**Required task:**
Decide whether each statement agrees with the passage on the NG matching result, answering yes or no and quoting the deciding words of the passage: 1. The device control unit 530 informs the device control unit 630 of the inserter 600 of the NG result. 2. The device control unit 630 turns up the head of the flapper 610. 3. The sheet ends up on an NG discharge tray 620.

**Quoted passage:**
If the device control unit 530 determines that the matching result of the image data is NG (has spots or scatterings) (NO in step S106), in step S108, the device control unit 530 notifies the device control unit 630 of the inserter 600 that the matching result is NG. In response to the notification, in step S122, the device control unit 630 of the inserter 600 turns down the head of the flapper 610 of the inserter 600. In step S123, the sheet discharged from the checking apparatus 500 passes through the flapper 610 and rollers 616, 617, and 618 in the inserter 600, and is discharged to an NG discharge tray 620. Further, the device control unit 630 of the inserter 600 refers to the information on the number of sheets stored in the memory (not illustrated) in step S128.

**Material:**
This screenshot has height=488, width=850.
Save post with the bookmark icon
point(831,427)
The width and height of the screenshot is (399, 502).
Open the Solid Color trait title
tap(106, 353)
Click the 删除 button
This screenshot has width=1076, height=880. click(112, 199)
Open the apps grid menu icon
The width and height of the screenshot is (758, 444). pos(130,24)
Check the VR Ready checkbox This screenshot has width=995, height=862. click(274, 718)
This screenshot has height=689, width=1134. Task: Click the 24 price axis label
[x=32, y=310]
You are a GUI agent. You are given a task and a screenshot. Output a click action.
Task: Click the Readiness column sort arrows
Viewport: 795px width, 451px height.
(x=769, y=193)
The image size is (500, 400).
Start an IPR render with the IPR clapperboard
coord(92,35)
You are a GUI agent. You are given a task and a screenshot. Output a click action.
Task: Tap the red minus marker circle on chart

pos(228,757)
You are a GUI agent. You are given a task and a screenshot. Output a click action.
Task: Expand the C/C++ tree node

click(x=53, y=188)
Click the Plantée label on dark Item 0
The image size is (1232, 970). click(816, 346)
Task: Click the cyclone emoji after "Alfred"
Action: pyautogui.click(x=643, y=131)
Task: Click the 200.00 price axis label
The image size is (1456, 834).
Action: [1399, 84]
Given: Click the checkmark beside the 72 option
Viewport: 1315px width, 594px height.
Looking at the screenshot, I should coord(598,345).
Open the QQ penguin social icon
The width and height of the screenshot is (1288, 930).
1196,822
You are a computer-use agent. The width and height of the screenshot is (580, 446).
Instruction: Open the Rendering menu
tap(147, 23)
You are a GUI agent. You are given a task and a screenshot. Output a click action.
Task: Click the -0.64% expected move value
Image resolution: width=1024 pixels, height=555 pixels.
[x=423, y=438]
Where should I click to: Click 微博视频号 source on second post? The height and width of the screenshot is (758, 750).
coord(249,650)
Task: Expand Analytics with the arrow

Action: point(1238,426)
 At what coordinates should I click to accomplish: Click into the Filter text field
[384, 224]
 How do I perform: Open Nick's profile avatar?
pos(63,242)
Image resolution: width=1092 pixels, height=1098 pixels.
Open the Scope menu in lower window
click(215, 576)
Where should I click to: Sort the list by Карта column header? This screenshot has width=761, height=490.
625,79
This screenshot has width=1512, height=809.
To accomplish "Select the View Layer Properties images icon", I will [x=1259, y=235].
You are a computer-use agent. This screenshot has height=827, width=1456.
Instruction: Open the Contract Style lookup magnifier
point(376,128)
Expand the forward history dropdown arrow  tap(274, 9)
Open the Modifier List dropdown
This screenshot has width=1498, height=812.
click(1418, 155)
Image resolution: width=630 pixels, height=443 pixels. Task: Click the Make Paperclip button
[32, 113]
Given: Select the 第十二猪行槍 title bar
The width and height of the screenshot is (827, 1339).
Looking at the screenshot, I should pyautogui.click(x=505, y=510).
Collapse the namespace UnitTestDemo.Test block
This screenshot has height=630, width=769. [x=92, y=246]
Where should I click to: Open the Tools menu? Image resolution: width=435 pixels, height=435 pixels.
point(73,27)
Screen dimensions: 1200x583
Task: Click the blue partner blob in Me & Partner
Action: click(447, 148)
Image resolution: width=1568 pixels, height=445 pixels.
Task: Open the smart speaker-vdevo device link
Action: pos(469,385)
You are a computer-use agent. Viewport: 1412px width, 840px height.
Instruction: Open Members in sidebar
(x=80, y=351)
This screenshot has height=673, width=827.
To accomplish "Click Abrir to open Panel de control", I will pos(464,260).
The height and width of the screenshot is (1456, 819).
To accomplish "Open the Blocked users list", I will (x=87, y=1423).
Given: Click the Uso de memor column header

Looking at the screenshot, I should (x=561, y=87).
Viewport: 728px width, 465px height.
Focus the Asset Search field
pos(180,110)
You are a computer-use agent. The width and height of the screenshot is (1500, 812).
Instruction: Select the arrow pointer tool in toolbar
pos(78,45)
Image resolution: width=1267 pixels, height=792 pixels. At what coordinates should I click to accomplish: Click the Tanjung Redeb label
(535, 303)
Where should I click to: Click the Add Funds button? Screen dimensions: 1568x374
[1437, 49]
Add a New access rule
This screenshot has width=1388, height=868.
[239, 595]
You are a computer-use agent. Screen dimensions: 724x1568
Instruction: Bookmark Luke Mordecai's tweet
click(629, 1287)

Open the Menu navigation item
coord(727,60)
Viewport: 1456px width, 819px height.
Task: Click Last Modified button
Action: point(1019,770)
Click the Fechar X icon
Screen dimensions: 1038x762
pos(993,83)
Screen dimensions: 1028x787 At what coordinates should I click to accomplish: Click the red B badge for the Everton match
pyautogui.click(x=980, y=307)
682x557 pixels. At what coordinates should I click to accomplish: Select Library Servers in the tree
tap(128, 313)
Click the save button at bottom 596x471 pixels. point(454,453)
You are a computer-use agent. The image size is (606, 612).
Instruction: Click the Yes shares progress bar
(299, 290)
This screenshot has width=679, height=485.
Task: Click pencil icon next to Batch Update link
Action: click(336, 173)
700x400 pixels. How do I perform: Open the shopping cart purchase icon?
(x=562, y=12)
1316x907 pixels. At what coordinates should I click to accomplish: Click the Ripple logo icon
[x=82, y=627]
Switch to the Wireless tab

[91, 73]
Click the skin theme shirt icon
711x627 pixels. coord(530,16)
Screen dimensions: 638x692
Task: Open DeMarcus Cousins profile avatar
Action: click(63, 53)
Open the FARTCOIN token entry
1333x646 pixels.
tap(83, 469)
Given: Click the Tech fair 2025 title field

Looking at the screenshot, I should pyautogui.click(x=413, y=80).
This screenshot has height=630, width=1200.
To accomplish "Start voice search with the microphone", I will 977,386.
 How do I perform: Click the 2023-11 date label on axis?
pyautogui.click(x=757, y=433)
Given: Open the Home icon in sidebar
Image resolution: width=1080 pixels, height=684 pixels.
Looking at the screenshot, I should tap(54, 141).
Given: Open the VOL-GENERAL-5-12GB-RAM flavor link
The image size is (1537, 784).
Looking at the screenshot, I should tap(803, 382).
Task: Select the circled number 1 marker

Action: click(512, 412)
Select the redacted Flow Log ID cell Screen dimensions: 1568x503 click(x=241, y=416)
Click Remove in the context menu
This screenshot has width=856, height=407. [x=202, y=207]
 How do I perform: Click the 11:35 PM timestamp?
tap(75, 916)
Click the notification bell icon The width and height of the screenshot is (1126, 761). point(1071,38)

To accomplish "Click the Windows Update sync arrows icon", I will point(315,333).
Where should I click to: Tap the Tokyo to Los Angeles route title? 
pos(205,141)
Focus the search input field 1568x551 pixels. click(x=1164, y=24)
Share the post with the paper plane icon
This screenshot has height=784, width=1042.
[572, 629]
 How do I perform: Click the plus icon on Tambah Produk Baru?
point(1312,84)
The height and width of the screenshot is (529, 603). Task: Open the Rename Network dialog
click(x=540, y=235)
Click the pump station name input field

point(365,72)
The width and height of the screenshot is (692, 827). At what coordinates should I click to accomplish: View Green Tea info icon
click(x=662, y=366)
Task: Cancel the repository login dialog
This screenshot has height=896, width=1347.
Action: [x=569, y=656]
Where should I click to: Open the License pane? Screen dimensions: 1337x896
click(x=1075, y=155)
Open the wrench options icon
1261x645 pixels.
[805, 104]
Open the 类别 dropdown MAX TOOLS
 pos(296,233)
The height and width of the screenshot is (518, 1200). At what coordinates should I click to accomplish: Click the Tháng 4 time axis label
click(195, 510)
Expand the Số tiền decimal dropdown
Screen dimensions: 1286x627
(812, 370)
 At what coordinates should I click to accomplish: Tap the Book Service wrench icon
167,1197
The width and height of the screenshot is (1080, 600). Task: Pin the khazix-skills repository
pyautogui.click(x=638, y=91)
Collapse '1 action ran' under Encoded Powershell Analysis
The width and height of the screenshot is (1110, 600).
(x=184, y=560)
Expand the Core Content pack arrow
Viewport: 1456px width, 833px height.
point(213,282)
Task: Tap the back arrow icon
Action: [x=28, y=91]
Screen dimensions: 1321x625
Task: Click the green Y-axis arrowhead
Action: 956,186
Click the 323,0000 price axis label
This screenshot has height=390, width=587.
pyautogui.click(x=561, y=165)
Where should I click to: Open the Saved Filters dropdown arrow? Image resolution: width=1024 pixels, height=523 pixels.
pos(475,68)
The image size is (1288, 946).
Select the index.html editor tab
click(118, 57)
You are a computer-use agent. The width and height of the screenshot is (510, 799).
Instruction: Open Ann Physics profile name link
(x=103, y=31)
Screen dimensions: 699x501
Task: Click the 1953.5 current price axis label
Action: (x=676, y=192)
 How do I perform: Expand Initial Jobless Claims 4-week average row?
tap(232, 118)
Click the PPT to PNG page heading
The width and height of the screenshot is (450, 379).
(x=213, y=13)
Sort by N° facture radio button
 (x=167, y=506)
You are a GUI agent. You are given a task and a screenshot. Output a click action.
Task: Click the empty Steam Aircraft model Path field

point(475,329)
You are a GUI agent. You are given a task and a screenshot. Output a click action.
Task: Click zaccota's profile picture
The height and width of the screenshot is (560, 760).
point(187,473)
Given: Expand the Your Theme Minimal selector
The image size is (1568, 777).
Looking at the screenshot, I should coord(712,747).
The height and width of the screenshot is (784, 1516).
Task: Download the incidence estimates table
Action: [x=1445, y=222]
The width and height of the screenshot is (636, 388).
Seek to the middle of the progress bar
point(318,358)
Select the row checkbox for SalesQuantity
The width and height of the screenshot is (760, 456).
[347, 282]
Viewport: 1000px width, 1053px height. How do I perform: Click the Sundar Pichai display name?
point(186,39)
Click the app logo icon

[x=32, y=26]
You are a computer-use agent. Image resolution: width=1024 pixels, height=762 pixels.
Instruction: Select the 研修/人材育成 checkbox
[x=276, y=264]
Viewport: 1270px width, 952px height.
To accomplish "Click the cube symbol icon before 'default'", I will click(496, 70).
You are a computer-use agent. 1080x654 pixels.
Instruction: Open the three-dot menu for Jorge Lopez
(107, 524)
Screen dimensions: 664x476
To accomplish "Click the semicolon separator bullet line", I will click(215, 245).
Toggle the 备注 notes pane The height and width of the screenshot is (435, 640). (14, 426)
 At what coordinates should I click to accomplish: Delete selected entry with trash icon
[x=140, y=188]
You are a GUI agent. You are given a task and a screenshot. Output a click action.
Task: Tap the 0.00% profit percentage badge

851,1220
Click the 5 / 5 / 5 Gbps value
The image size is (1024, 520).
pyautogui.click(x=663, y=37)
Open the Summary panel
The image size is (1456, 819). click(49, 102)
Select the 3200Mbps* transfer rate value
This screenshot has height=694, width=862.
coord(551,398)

**Worked solution:**
1. Yes: "the device control unit 530 notifies the device control unit 630 of the inserter 600 that the matching result is NG"
2. No: "the device control unit 630 of the inserter 600 turns down the head of the flapper 610 of the inserter 600"
3. Yes: "is discharged to an NG discharge tray 620"